Kepala Lembaga Manajemen Fakultas Ekonomi dan Bisnis Universitas Indonesia (FEB UI) Willem Makaliwe menyampaikan, kondisi ini menjadi tugas besar bagi industri asuransi. Perlu ekosistem digital yang sejalan dengan perilaku pengguna jasa untuk membangun prospek ke depan.
”Perusahaan asuransi harus mampu melakukan creative destruction untuk melakukan inovasi agar masyarakat mau berasuransi. Kuncinya, bagaimana menangkap keinginan konsumen dengan biaya yang efisien,” ujar Willem, Selasa (17/11/2020).
Paparan ini disampaikan dalam webinar bertema ”Literasi Keuangan Goes to Campus: Membangun Ekosistem Digital di Industri Asuransi”. Acara diselenggarakan oleh majalah Investor yang bekerja sama dengan Pasar Polis serta didukung oleh OJK, Kementerian Komunikasi dan Informatika, dan Universitas Indonesia.
Sejalan dengan itu, Dekan FEB UI Beta Yulianita Gitaharie mengatakan, percepatan penetrasi asuransi di Indonesia tidak lepas dari peran teknologi digital. Dunia asuransi ke depan akan banyak didukung oleh mahadata serta kecerdasan buatan atau artificial intelligence.
”Teknologi informasi ini mengubah cara berbisnis asuransi. Perlu strategi untuk mendorong lebih banyak inovasi yang berfokus kepada pelanggan,” kata Beta.
CEO dan Founder Pasar Polis Cleosent Randing menyampaikan, perkembangan teknologi kini semakin dipercepat dengan adanya pandemi Covid-19. Percepatan ini juga harus didukung ekosistem digital yang berfokus kepada konsumen.
”Pandemi Covid-19 adalah chief transformation officer terbaik dalam membawa perubahan digitalisasi. Ini menjadi peluang bagaimana mendorong industri asuransi untuk menjadi solusi dari akses yang rumit, proses klaim yang kurang efisien, dan biaya premi yang tidak terjangkau,” ujarnya.
Misalnya, dalam Pasar Polis tersedia asuransi keterlambatan bagi konsumen.

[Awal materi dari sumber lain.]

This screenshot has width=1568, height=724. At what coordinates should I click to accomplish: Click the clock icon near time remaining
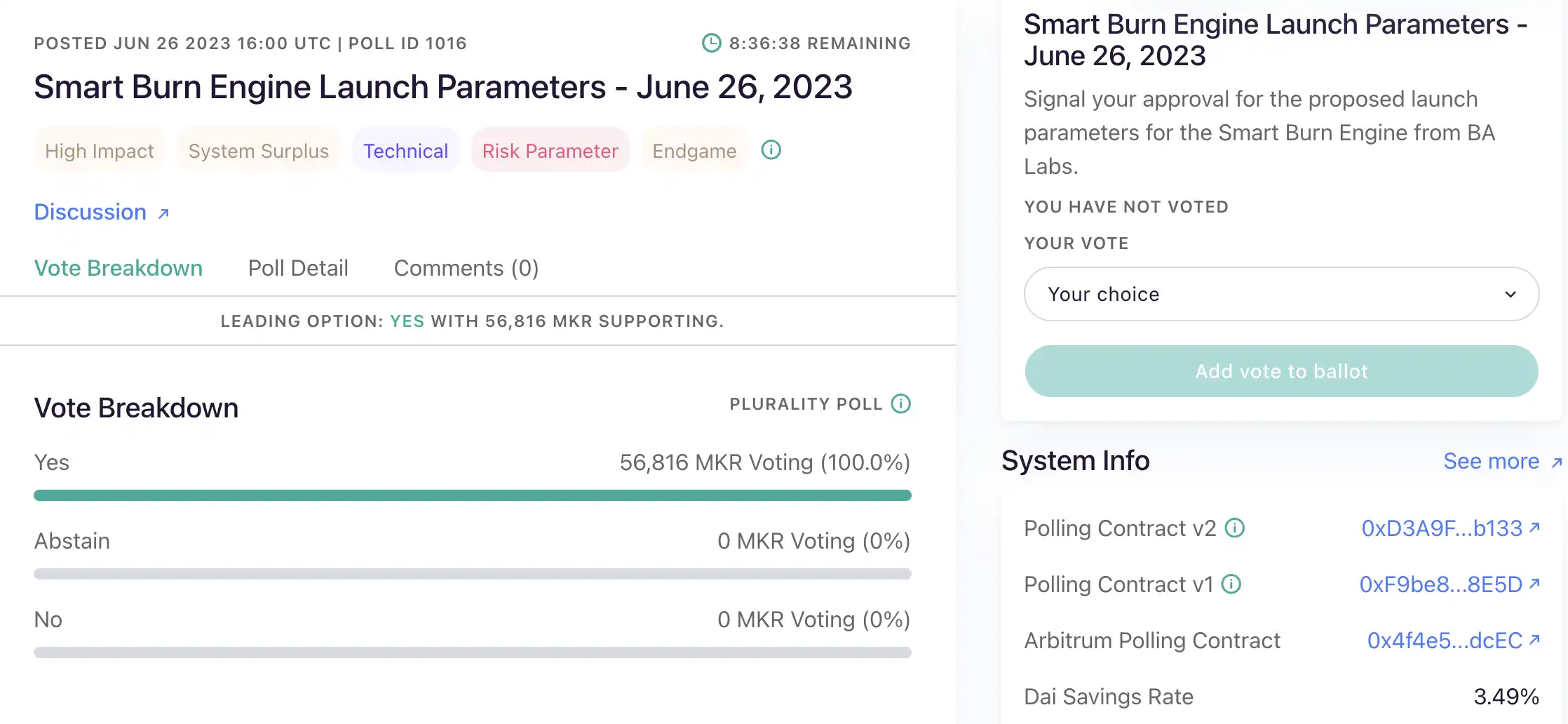711,43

Jika terjadi keterlambatan jadwal penerbangan, konsumen dapat melakukan klaim secara otomatis sehingga tidak merasa dirugikan.

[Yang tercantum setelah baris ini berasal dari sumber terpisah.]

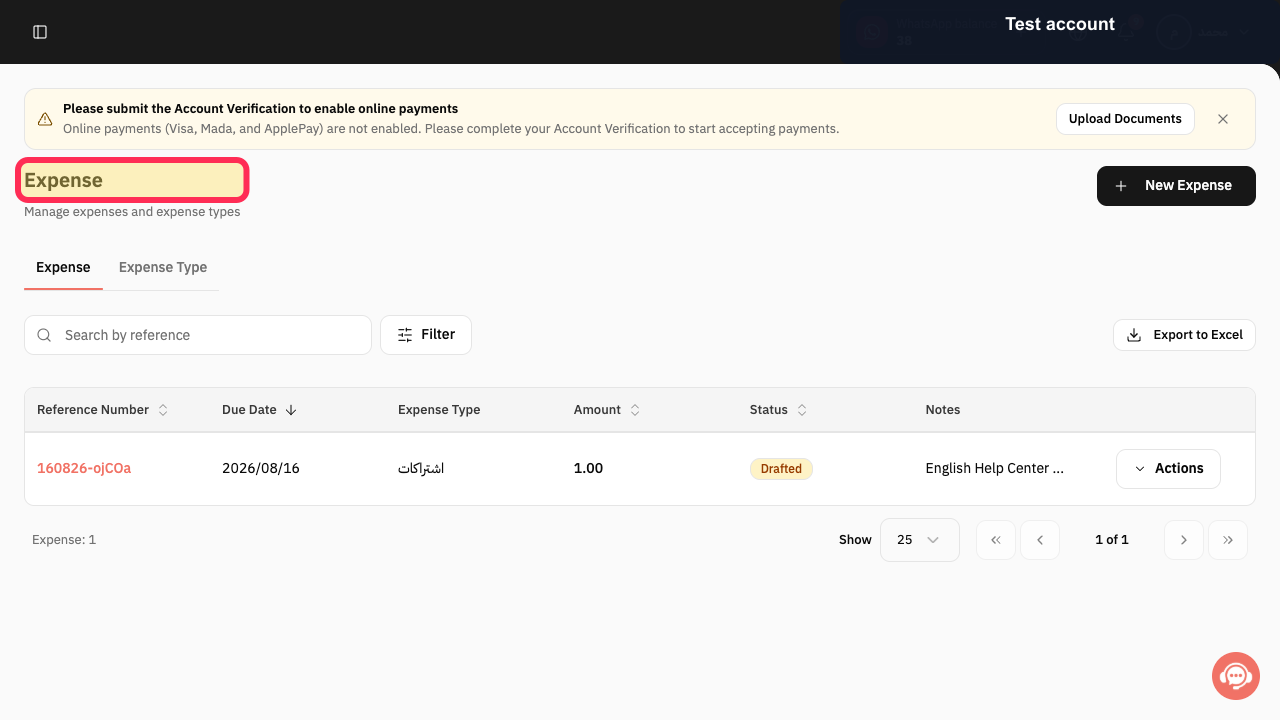This screenshot has width=1280, height=720.
Task: Switch to the Expense Type tab
Action: (163, 268)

”Kami selalu mencoba bagaimana membuat produk yang lebih sederhana dan murah untuk membentuk target pasar baru sesuai kebutuhan konsumen. Kami pun selalu mengacu pada consumer insight untuk melihat perilaku konsumen,” kata Cleosent.
Perlindungan konsumen
Deputi Direktur Pengawasan Asuransi 2 OJK Kristianto Andi Handoko mengatakan, pandemi Covid-19 merupakan kesempatan baik untuk bertransformasi secara total ke digital. Industri asuransi harus melihat cara pemasaran produk asuransi secara digital.
”Saat ini, OJK juga sedang dalam fokus melihat fenomena perubahan dari industri asuransi konvensional ke ekosistem digital. Kami sedang menyiapkan adanya peraturan OJK (POJK) tentang manajemen risiko terkait teknologi informasi dan menyiapkan rancangan POJK untuk layanan pialang trade asuransi berbasis digital,” tutur Kristianto.

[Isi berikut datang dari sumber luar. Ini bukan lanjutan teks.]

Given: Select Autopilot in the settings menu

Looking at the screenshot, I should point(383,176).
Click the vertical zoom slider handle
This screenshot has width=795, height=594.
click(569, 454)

Direktur Jenderal Informasi Komunikasi Publik Kementerian Komunikasi dan Informatika RI Widodo Muktiyo menyampaikan, berkembangnya teknologi digital berarti tanggung jawab melayani dan melindungi masyarakat pun semakin meningkat. Terlebih, teknologi dimanfaatkan dalam segala aspek kehidupan.
Perlindungan data pribadi pun semakin urgen untuk segera disahkan melalui Undang-Undang Perlindungan Data Pribadi. Melalui payung hukum, akan ada sanksi atas pelanggaran hak dan kewajiban, memberi kewajiban bagi pengendali data, dan terciptanya hak pemilik data.
”Sebagai konsumen, kita harus selalu waspada dan mengganti kata sandi (password) secara berkala. Ingat untuk tidak membagikan informasi pribadi kepada sembarang pihak dan laporkan kepada pihak berwenang apabila terjadi kejahatan siber,” kata Widodo.